Anton melangkah keluar kelas lalu berbelok ke arah kanan dan penampakkannya hilang di balik tembok.
Setelah bergelut dengan pikiran aku berencana menyusul Luna di perpustakaan, meski sebenarnya aku bisa saja menemui Mahesa dan mendengarkan permainan pianonya tapi kau tahu aku sedang muak melihat wajahnya. Aku dan Mahesa cukup dekat—meski semua perempuan di kelas kami dekat dengan Mahesa karena lelaki ini terlihat seperti adik bungsu daripada teman sekelas.
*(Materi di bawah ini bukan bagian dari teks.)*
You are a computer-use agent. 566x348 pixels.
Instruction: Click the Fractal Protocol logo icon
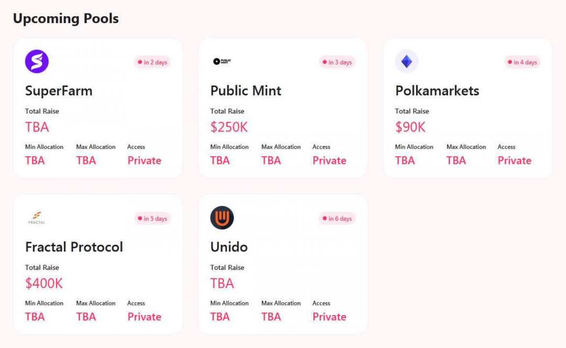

Tapi jika aku boleh pamer diantara semua gadis itu memang aku yang paling dekat dengan Mahesa. Dia adalah tipe orang yang mudah dijaili jadi kau tahu aku bisa pergi ke sana saat aku bosan. Mahesa akan meladeniku entah itu curhat, mengeluh atau bertengkar.
Aku hendak keluar kelas sebelum seseorang dengan badan tinggi mengahalangi jalanku. Saat aku mendongak menatap wajahnya, aku terkejut mendapati Juno sudah berdiri di ambang pintu?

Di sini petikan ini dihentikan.